Of course, I do realize that then that indented line would look screwy, BUT... this brings me back to the point that I mentioned before. I would think that anyone reading Shakespeare would prefer to have lines not wrapping in the first place, that it would just be nice to read it "line-by-line" as one would see in a print version -- and, thus, if they were reading it on a smaller device (smartphone) they would probably just orient it to landscape.

Of course, one can't predict what people might do, but I guess that's just what I would think they would do -- that's what I would do, anyway, if I was reading Shakespeare or any other poetry.

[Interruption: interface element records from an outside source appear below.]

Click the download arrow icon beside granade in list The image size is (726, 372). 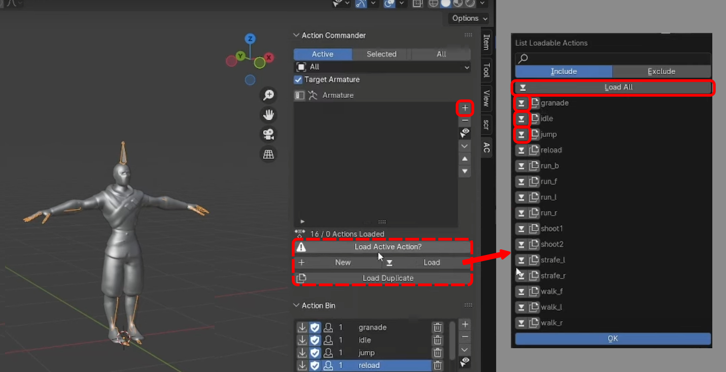(x=522, y=103)
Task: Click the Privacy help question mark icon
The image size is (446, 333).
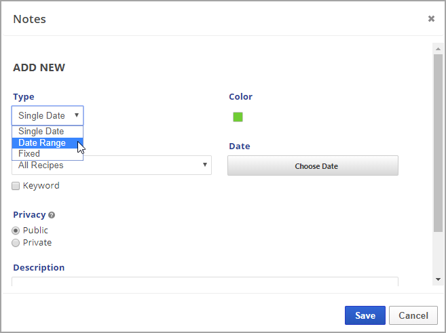Action: click(52, 215)
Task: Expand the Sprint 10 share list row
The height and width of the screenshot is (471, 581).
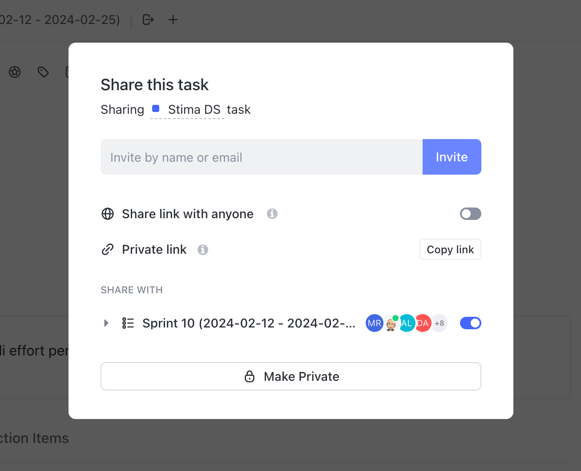Action: click(106, 323)
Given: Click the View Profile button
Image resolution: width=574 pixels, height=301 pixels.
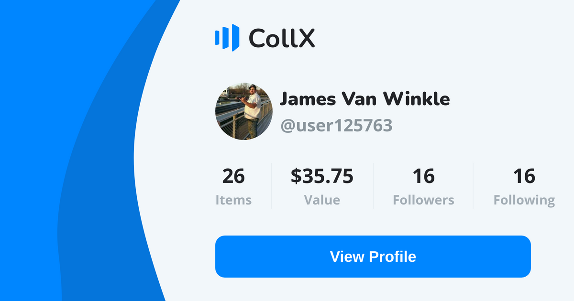Looking at the screenshot, I should coord(373,257).
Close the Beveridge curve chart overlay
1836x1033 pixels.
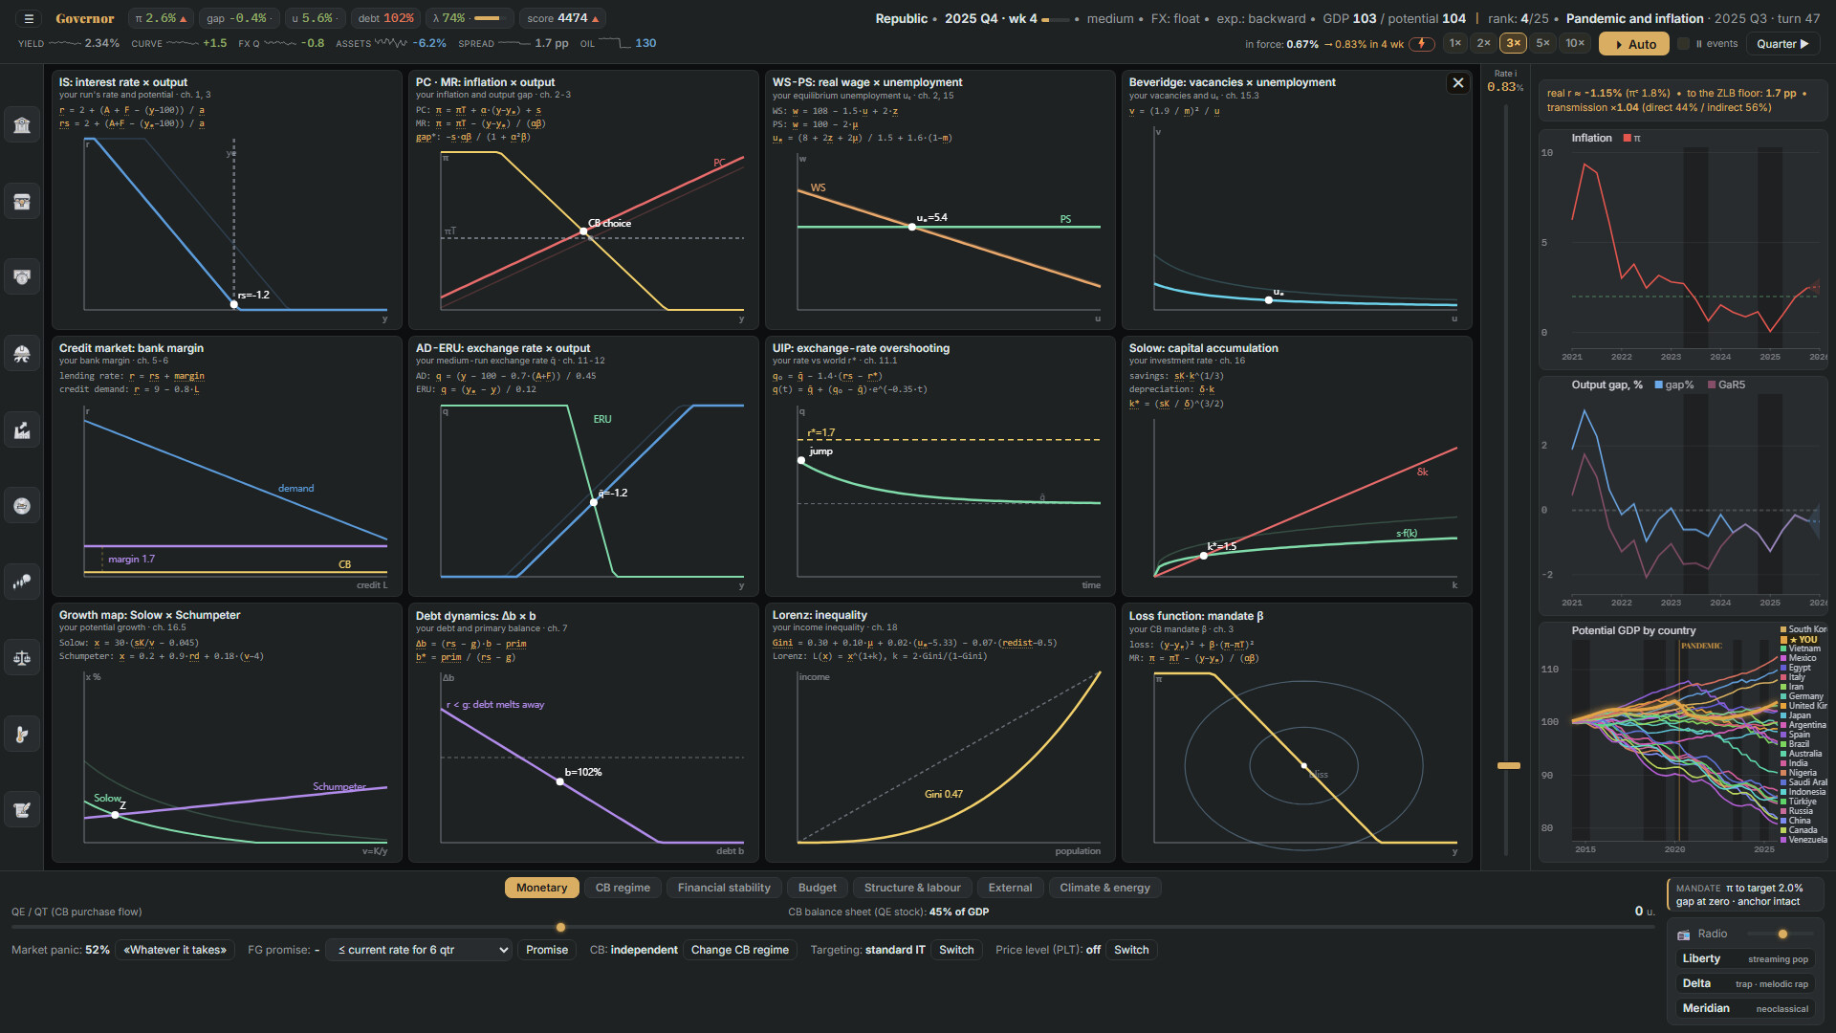tap(1458, 83)
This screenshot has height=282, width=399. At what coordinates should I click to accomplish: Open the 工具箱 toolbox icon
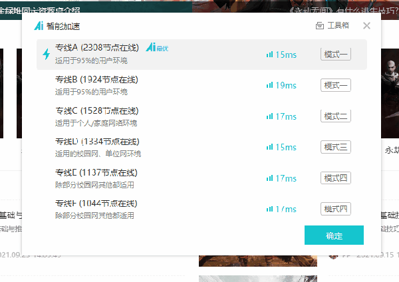click(320, 26)
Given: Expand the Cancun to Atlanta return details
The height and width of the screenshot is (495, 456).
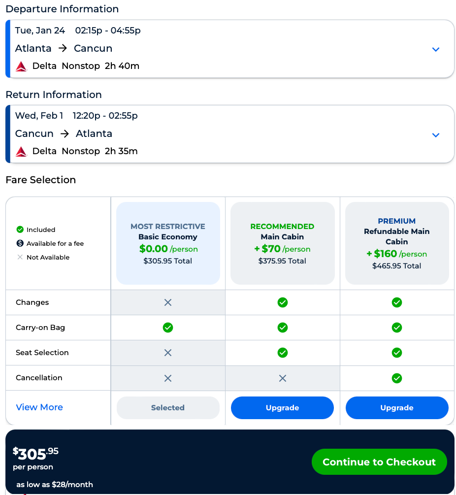Looking at the screenshot, I should click(x=435, y=135).
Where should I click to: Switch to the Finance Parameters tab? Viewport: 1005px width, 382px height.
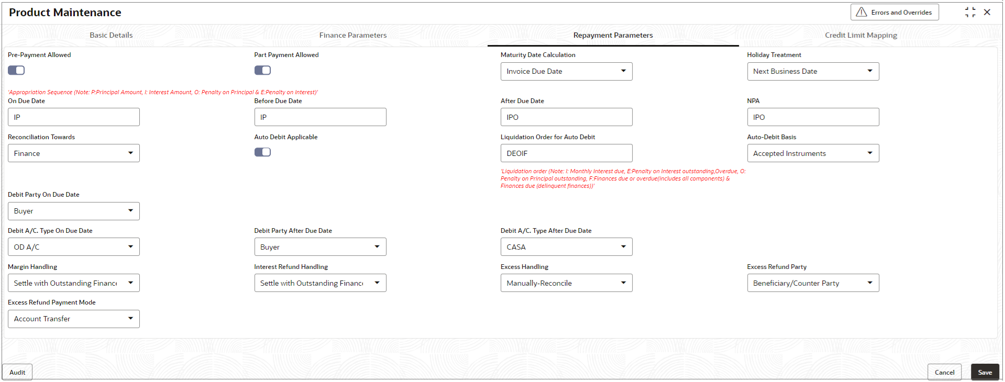(353, 35)
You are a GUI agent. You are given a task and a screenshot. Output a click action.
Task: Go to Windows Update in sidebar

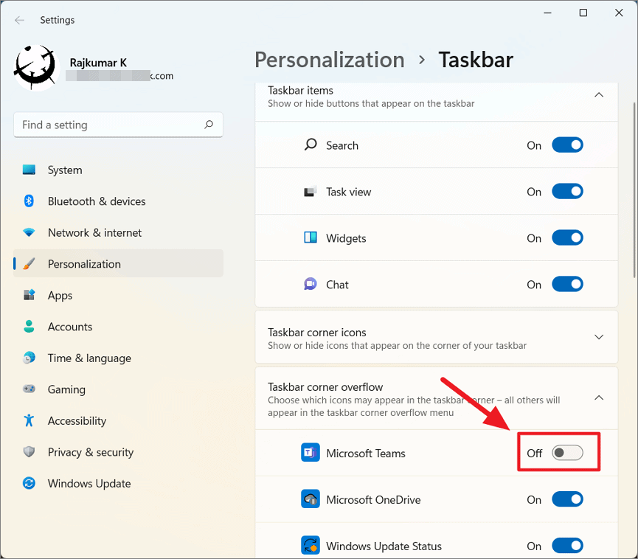point(89,484)
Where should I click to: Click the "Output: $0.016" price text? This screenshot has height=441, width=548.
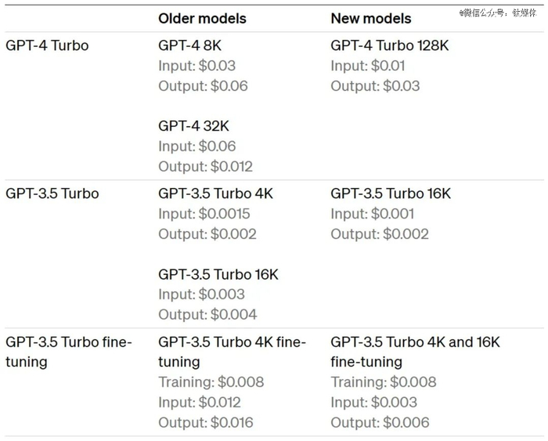point(206,422)
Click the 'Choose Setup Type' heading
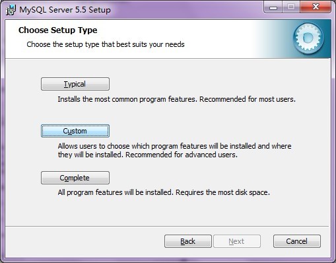 click(58, 30)
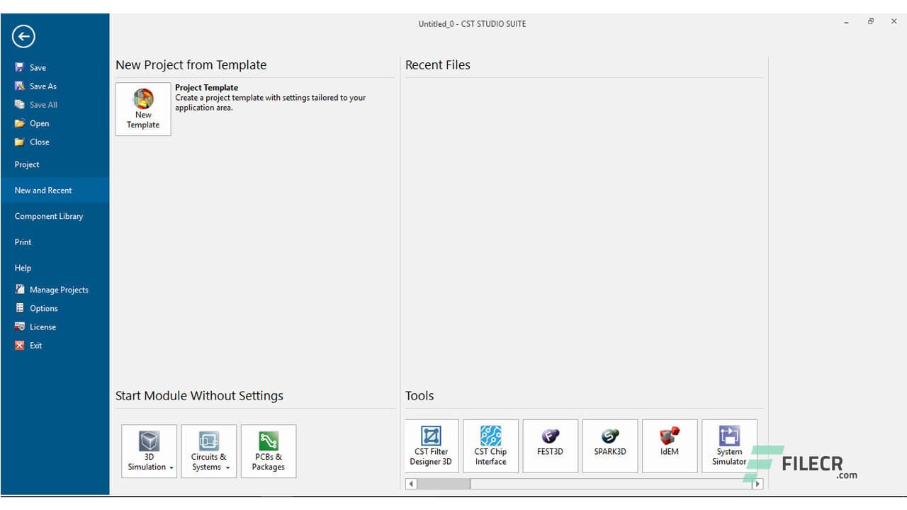Click the Save icon in the sidebar
The image size is (907, 510).
point(19,67)
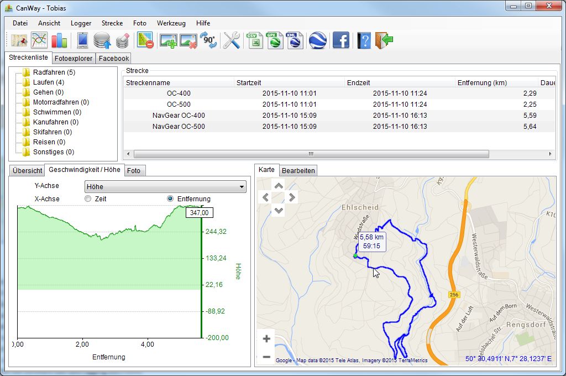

Also, the line lengths of Shakespeare aren't generally too long, really, but nevertheless I was thinking that the best way to design it would be to make every effort to keep all those lines from breaking, basically by keeping my margins as wide as possible.

For one thing, I guess I would forego on Doitsu's nifty method of line numbering -- I do think that's pretty cool! Obviously, though, that's taking up real-estate. :/

Another thing that I could do would be that instead of formatting my lines like this...

HAMLET: To be, or not to be...

...I could do everything up like this...

HAMLET
To be, or not to be...

That leaves the entire margin width available for each line of "speech."

And as another alternative to using nbsps (alternating with regular spaces), one could also come up with a reasonable facsimile of the desired effect simply with using centered and/or right-alignment.

Thus, to use that problematic bit from the example of Shakespeare that started all this, i.e....

CURIO: Will you go hunt, my lord?
ORSINO: What, Curio?
CURIO: The hart.


...by combining what I've been saying here, above, I could end up with this...

CURIO
Will you go hunt, my lord?

ORSINO
What, Curio?

CURIO
The hart.


I'm not entirely crazy about that method either, actually -- it would space things out too much if one's display is too "widescreen" (for whatever reason), just as it's too much here in this thread (looking at it on my desktop PC) -- but I guess I thought I'd throw that out there as an alternative method, anyway. I'm sure that it would probably look pretty good on a smaller device, or in a two-page spread on an iPad or something, though.

Just a thought/idea -- however useful or useless.